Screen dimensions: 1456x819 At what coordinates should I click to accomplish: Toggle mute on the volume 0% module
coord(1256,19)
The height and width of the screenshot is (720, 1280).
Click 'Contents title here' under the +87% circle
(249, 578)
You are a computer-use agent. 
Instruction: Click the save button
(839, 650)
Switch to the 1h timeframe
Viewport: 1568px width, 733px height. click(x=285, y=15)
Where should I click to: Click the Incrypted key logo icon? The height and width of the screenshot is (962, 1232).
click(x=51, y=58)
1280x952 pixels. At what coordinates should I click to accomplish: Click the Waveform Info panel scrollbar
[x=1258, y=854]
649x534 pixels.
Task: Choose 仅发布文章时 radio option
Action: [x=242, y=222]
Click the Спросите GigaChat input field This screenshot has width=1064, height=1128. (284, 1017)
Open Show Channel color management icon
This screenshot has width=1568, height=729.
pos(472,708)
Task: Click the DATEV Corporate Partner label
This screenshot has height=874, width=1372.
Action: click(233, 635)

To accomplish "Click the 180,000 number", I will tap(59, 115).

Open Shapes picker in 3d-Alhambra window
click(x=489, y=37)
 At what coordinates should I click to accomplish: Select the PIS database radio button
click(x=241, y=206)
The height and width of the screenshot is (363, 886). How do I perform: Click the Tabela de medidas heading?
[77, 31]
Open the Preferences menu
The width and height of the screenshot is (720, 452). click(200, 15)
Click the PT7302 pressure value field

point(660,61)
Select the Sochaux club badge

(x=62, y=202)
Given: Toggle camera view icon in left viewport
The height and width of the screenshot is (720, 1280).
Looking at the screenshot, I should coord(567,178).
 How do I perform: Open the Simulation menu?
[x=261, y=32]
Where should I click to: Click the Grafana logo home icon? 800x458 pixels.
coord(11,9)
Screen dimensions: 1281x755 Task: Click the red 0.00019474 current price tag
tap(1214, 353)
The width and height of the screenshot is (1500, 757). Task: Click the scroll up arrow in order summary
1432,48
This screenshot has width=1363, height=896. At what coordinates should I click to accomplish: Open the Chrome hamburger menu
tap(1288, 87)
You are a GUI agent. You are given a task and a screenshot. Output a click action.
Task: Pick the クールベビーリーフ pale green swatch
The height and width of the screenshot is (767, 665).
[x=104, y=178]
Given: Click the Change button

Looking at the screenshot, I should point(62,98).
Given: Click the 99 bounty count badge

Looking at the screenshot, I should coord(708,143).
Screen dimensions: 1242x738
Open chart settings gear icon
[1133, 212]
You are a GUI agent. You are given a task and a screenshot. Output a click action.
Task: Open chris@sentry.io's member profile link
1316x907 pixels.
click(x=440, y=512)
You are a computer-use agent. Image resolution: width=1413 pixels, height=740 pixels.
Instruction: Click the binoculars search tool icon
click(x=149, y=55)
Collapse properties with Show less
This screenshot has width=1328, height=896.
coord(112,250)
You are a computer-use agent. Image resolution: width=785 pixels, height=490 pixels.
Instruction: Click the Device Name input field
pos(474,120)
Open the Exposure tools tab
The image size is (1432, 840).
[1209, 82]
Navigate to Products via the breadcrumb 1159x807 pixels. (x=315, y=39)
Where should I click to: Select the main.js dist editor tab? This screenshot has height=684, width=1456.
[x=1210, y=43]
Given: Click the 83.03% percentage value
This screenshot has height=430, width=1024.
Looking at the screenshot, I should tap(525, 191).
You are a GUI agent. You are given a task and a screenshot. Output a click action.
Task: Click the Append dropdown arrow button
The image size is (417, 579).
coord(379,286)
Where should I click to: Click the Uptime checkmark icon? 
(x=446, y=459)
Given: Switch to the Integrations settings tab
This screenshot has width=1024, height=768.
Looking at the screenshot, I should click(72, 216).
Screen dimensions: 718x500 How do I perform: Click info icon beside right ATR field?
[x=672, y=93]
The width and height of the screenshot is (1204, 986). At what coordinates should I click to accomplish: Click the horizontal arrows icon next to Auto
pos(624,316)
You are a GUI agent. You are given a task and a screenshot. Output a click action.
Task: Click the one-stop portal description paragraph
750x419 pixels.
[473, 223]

━━━

[YOUR OBJECTIVE] Please pick out every line in the entries above that contains the word "input" and copy each one unchanged.

[RESPONSE]
Click the Спросите GigaChat input field This screenshot has width=1064, height=1128. (284, 1017)
Instruction: Click the Device Name input field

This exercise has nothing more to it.